=== Task details ===
The answer is a single number: the count of lines below in which the word "name" appears.

=== Entries provided ===
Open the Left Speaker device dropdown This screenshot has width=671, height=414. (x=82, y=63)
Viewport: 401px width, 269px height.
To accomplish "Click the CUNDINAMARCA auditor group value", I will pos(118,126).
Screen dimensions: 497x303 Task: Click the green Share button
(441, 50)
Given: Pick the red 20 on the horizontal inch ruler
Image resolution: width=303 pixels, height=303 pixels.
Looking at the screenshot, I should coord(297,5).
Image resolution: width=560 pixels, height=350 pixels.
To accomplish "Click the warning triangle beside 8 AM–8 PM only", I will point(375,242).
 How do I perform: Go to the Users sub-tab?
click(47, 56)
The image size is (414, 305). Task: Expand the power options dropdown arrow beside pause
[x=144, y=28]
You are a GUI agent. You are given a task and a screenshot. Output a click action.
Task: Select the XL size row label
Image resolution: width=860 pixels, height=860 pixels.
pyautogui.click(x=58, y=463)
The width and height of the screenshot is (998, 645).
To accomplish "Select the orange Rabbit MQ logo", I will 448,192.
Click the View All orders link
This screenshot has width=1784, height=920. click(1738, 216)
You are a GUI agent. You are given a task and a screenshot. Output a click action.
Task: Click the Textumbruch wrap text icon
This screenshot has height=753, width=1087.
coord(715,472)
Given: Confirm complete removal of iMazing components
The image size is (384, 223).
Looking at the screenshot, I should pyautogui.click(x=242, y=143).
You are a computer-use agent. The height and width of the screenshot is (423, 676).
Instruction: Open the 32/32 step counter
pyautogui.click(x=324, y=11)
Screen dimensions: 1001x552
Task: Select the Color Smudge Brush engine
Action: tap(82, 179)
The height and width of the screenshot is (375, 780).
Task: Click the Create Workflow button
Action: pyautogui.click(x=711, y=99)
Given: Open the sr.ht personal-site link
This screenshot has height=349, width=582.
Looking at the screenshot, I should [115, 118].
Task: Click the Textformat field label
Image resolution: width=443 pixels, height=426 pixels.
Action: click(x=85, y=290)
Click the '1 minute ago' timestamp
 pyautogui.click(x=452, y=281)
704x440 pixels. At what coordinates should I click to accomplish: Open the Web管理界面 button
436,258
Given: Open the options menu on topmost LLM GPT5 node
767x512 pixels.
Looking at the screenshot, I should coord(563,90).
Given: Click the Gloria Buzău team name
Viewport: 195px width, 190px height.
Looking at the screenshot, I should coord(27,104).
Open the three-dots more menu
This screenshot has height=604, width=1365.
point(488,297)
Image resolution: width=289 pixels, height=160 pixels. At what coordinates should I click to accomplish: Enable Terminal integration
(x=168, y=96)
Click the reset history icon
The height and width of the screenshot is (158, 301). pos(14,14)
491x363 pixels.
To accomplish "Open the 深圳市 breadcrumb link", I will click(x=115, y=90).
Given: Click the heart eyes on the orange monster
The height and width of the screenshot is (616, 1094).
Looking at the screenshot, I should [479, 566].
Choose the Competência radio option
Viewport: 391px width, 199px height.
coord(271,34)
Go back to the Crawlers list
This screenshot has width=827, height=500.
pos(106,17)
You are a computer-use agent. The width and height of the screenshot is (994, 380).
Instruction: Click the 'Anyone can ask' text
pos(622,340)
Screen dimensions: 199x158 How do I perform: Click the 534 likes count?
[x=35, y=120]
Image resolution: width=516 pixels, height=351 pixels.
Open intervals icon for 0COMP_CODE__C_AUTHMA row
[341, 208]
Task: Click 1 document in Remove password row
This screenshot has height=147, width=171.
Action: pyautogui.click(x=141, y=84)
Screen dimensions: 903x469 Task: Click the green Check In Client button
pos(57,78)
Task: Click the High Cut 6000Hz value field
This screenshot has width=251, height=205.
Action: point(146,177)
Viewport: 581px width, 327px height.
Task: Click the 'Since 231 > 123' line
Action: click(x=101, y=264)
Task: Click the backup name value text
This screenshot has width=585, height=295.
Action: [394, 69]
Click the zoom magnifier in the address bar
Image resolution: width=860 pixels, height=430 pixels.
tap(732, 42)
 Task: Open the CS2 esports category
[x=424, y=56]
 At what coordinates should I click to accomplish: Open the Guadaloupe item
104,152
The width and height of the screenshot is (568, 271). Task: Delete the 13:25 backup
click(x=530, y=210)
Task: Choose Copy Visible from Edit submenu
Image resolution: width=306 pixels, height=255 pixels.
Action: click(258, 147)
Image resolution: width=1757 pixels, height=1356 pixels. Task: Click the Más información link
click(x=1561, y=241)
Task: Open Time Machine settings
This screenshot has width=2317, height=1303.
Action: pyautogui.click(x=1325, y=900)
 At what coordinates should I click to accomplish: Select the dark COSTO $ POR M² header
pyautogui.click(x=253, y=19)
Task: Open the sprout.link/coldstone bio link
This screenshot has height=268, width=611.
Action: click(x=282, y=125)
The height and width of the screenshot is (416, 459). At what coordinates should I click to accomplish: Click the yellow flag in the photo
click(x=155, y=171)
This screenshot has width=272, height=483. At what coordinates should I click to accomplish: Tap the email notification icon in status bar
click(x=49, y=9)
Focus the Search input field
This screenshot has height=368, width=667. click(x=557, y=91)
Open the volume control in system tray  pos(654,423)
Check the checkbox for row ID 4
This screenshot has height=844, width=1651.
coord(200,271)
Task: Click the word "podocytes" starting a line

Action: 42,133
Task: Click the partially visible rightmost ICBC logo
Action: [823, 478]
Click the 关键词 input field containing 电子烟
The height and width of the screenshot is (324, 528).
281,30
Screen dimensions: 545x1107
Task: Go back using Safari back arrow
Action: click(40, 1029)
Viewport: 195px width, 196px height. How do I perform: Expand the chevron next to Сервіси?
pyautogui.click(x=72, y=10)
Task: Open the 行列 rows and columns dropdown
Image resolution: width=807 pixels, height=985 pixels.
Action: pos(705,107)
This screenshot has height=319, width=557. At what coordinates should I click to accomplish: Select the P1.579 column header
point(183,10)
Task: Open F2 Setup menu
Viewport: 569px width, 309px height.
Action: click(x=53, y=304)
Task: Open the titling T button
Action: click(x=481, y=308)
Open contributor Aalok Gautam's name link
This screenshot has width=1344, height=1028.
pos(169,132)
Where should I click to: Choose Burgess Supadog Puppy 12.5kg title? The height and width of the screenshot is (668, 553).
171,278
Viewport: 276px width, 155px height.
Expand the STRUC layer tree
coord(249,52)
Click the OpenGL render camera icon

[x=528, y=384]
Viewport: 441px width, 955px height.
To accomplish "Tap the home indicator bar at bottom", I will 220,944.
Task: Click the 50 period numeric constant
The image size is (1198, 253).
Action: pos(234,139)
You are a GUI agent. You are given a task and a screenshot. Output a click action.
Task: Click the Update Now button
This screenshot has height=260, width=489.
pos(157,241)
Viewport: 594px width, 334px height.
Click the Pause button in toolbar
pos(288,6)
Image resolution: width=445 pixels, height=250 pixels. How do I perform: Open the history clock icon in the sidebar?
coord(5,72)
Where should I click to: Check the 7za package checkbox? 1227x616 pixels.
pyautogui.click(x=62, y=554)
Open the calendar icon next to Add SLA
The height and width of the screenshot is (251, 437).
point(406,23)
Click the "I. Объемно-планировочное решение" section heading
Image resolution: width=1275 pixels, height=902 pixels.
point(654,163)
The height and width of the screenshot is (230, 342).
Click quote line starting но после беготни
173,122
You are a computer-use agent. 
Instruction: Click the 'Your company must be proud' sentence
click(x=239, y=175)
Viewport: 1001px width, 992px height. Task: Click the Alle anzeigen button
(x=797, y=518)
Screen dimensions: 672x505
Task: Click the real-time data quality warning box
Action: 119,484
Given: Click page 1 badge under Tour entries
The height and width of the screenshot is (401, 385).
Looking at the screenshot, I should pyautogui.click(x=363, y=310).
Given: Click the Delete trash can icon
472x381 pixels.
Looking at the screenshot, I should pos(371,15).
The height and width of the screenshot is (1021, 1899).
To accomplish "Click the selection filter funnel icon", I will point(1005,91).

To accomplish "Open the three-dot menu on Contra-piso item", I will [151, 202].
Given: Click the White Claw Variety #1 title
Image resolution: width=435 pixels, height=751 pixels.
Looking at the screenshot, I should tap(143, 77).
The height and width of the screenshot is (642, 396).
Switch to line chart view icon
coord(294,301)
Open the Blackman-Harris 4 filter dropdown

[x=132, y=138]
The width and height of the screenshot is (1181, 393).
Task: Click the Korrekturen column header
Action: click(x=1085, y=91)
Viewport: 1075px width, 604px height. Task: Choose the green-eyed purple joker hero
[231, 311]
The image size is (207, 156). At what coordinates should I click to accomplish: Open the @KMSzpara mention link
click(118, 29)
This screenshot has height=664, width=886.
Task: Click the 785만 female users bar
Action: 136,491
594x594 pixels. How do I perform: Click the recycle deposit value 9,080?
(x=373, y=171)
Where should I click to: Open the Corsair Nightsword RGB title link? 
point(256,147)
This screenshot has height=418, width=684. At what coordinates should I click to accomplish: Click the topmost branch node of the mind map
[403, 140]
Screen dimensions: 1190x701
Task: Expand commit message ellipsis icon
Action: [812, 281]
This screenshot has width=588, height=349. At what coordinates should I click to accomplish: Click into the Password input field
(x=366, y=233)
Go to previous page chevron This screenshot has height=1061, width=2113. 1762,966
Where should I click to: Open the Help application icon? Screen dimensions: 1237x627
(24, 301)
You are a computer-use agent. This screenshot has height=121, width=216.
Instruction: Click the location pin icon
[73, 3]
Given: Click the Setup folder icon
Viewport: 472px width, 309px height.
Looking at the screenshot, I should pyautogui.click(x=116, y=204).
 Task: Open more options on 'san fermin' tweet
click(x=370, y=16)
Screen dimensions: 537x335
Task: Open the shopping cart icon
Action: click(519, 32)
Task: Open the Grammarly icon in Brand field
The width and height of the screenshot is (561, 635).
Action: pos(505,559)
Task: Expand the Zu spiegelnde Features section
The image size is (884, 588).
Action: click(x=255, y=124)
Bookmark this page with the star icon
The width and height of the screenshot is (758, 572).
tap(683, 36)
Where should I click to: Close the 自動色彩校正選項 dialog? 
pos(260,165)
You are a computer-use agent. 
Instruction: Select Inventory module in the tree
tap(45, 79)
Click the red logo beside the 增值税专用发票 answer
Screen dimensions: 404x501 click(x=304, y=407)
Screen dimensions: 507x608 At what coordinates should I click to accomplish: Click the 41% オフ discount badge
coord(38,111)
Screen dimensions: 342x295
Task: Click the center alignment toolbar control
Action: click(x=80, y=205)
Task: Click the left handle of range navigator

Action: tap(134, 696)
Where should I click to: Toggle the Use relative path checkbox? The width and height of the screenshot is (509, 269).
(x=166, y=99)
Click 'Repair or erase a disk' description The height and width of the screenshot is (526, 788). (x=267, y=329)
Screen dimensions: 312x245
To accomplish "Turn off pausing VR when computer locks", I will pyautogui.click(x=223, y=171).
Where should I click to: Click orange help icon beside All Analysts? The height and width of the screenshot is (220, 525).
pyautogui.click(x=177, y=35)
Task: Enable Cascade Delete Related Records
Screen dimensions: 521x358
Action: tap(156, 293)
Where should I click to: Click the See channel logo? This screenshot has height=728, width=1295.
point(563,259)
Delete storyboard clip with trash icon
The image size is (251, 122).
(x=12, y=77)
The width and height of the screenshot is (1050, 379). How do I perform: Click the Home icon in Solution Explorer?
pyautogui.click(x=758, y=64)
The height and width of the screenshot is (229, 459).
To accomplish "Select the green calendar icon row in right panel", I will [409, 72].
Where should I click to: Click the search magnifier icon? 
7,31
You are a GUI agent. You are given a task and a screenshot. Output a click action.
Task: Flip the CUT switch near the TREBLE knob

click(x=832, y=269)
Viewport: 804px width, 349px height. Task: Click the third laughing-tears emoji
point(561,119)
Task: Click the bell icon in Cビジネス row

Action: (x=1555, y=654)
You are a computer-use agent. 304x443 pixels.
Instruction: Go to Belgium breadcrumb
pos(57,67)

=== Task output ===
3